Nickel-Doped Graphite and Fusible Alloy Bilayer Back Electrode for Vacuum-Free Perovskite Solar Cells

Mengyuan Li; So Yeon Park; Jianxin Wang; Ding Zheng; Owen S Wostoupal; Xudong Xiao; Zhenzhen Yang; Xun Li; Benjamin T Diroll; Tobin J Marks; Kai Zhu; Tao Xu

doi:10.1021/acsenergylett.3c00852

Nickel-Doped Graphite and Fusible Alloy Bilayer Back Electrode for Vacuum-Free Perovskite Solar Cells

ACS Energy Lett. 2023 Jun 7;8(7):2940-2945. doi: 10.1021/acsenergylett.3c00852. eCollection 2023 Jul 14.

Authors

Affiliations

¹ Department of Chemistry and Biochemistry, Northern Illinois University, DeKalb, Illinois 60115, United States.
² Chemistry and Nanoscience Center, National Renewable Energy Laboratory, Golden, Colorado 80401, United States.
³ Department of Chemistry and the Materials Research Center, Northwestern University, Evanston, Illinois 60208, United States.
⁴ Chemical Sciences and Engineering Division, Argonne National Laboratory, Lemont, Illinois 60439, United States.
⁵ Center for Nanoscale Materials, Argonne National Laboratory, Lemont, Illinois 60439, Illinois 60439, United States.

Abstract

With the rapid development of perovskite solar cells (PSCs), lowering fabrication costs for PSCs has become a prominent challenge for commercialization.
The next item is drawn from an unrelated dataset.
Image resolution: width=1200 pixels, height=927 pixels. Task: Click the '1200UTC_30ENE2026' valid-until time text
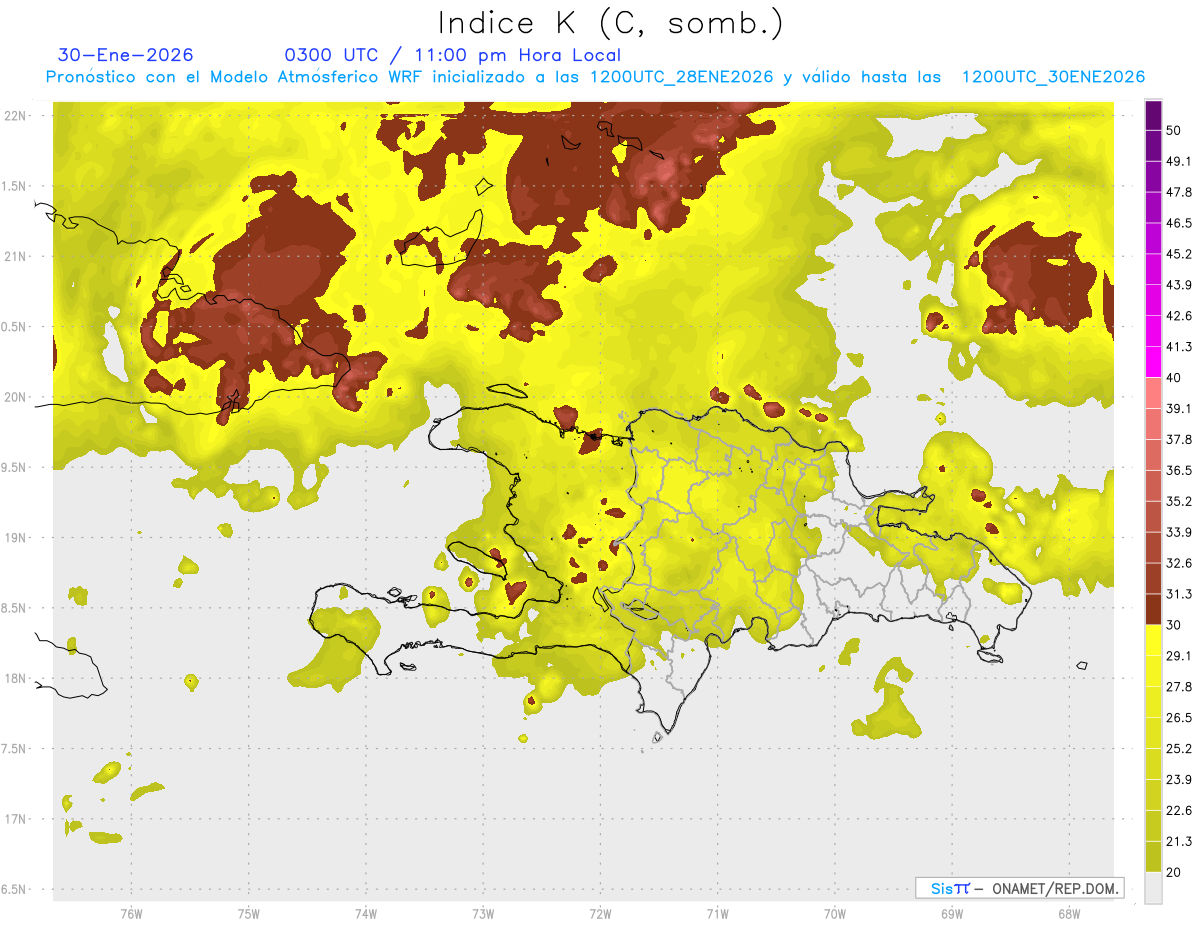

At present, gold is commonly used as the back metal electrode in state-of-the-art n-i-p structured PSCs due to its compatible work function, chemical inertness, and high conductivity. However, the high cost of gold and the expensive and time-consuming vacuum-based thin-film coating facilities may impede large-scale industrialization of PSCs. Here, we report a bilayer back electrode configuration consisting of an Ni-doped natural graphite layer with a fusible Bi-In alloy. This back electrode can be deposited in a vacuum-free approach and enables PSCs with a power conversion efficiency of 21.0%. These inexpensive materials and facile ambient fabrication techniques provide an appealing disruptive solution to low-cost PSC industrialization.